The graphics don't make a compelling case for the product, either. Usually, I'm pretty impressed by what this developer has to offer, but this time around I can only say "eh." Sure, the depiction of Japan in ruins is certainly cool and all, but the edges on everything are jagged, and the environments are incredibly limited. Not only that, but be prepared for some lag when there are a lot of zombies on an outside street. It doesn't help that when you're not outdoors, the dev team decided to lift templates from every zombie shooter ever. Brace yourself for some gray and brown sewers, followed by some grey and brown hallways, all tied together with some grey and brown basements. Seeing these worn level designs rendered with graphics that are already unremarkable makes for an experience that is none too pleasing on the eyes. Oh, and the zombies look pretty lame too.
What's really disappointing is how exceptional the acting is. It's a bummer because the incredible Japanese vocal cast is obviously trying their best to deliver compelling performances, and they succeed in doing so. The dialogue is sharp and funny, and the acting is some seriously great stuff. Not only that, but the soundtrack isn't half-bad either, albeit a little filled with generic techno and rock. So why is this disappointing? Because the rest of the game doesn't hold up at all. The actors and the composers have to hold together the gaping, bleeding wound the rest of the game is, and all they've got is some old duct tape.

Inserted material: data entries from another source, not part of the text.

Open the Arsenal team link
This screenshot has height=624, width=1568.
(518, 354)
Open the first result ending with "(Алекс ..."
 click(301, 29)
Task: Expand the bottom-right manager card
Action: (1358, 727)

While I've played worse games than "Yakuza: Dead Souls", this is no defense for something that is, at the end of the day, a really mediocre game. Many reviews on Amazon seem to be based solely on the reviewers' love of the franchise, and frankly, I don't think that's fair. Given that this is something Sega is now selling in a double-pack with the far superior "Binary Domain", it's obvious they think it can marketed to an average shooter fan or zombie lover. This is simply not the case. As a fan of the "Yakuza" franchise, I feel that this game is a really terrible thing to foist upon somebody expecting a zombie TPS, and could only be enjoyed by people who were really invested in the franchise.
As a piece of fan service, "Yakuza: Dead Souls" is good for some brainless slaughter while laughing with (and at) characters you've grown to know and love. But as a game for everybody else, it's a graphically inferior product with shoddy mechanics and challenge based on poor design as opposed to genuine difficulty. Overly simplistic and as brain-dead as one of the zombies in the game, Sega's latest entry into the franchise is a bit like decaffeinated coffee: a weaker derivative with too many differences from the source material to truly recommend purchasing.